**SOURCE DOCUMENT:**
=-=-=
Nation is the eighth studio album by Brazilian metal band Sepultura, released in 2001 through Roadrunner Records. Nation features guest appearances from artists such as Hatebreed singer Jamey Jasta, Dead Kennedys singer Jello Biafra, Ill Niño singer Cristian Machado, Ratos de Porão frontman João Gordo, and Apocalyptica.

According to the official site, a video for "One Man Army" was scheduled to be filmed at the end of August 2001. However, due to a lack of support from Roadrunner Records, the video was never made. Sepultura blamed Roadrunner for not promoting the album and left for SPV in 2002.

Reception 

The album received better reviews than Against, but sold fewer copies. As of April 2002, Nation has sold over 55,700 copies in the U.S. and went gold in Brazil.

Q magazine (5/01, p. 118) – 3 stars out of 5 – "A clutch of crowd-pleasingly brutal anthems...with a return to the more exploratory approach of old....the faithful will not be disappointed."

Alternative Press (5/01, p. 63) – 4 out of 5 – "There are plenty of touchstones to [their] days of headbanger hegemony....[new singer] Derrick Green's heightened tunefulness along with the broadened emotional resonance...should relate to an enlarged fanbase."
=-=-=
**SOURCE DATA:**
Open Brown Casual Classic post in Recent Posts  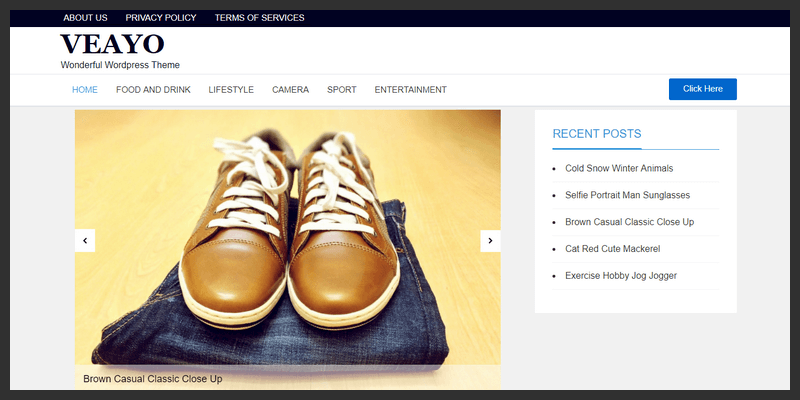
=-=-=
**WHAT THIS EXERCISE ASKS:**
a – Does each statement below agree with the article on Sepultura's album Nation? Answer yes or no for each, quoting the words of the article that decide it.
(i) A video for "One Man Army" was filmed in August 2001.
(ii) Nation sold more copies than Against.
(iii) Sepultura moved to SPV in 2002.
b – Duplicate everything in the article on Sepultura's album Nation from "According to the" down to "gold in Brazil.".
c – Go on with the article on Sepultura's album Nation from the point where it stops.

**REPLIES:**
a –
(i) No: "the video was never made."
(ii) No: "The album received better reviews than Against, but sold fewer copies."
(iii) Yes: "left for SPV in 2002."

b –
According to the official site, a video for "One Man Army" was scheduled to be filmed at the end of August 2001. However, due to a lack of support from Roadrunner Records, the video was never made. Sepultura blamed Roadrunner for not promoting the album and left for SPV in 2002.

Reception 

The album received better reviews than Against, but sold fewer copies. As of April 2002, Nation has sold over 55,700 copies in the U.S. and went gold in Brazil.

c –
NME (3/31/01, p. 31) – 6 out of 10 – "Fiercely political and uncomprimisongly direct....it's taut and tense and if you buy it quick you'll get to hear their logic-defying cover of Bauhaus' 'Bela Lugosi's Dead'."

Track listing

Credits

Sepultura 
Derrick Green – vocals, rhythm guitar
Andreas Kisser – lead guitar
Paulo Jr. – bass
Igor Cavalera – drums, percussion

Other personnel 

"Border Wars"
Eduardo Marsola – spoken word
Mother Teresa – quoted citation

"The Ways of Faith"
Inder J. Kohli – spoken word
Dalai Lama Mahatma Gandhi  – quoted citation

"Saga"
Marinho Nobre – intro sample

"Uma Cura"
Marinho – additional bass, also co-composition on (3, 6 & 10)
Krztoff (Chris Liggio) – programming
Steve Revitte – assisting mixing, also on "Saga" (at RPM Studios, New York City)

"Tribe to a Nation"
Helmut Karbacher – spoken word
Einstein – quoted citation
Marinho Nobre – Music By – Spoken Word Musical Bed

"Valtio"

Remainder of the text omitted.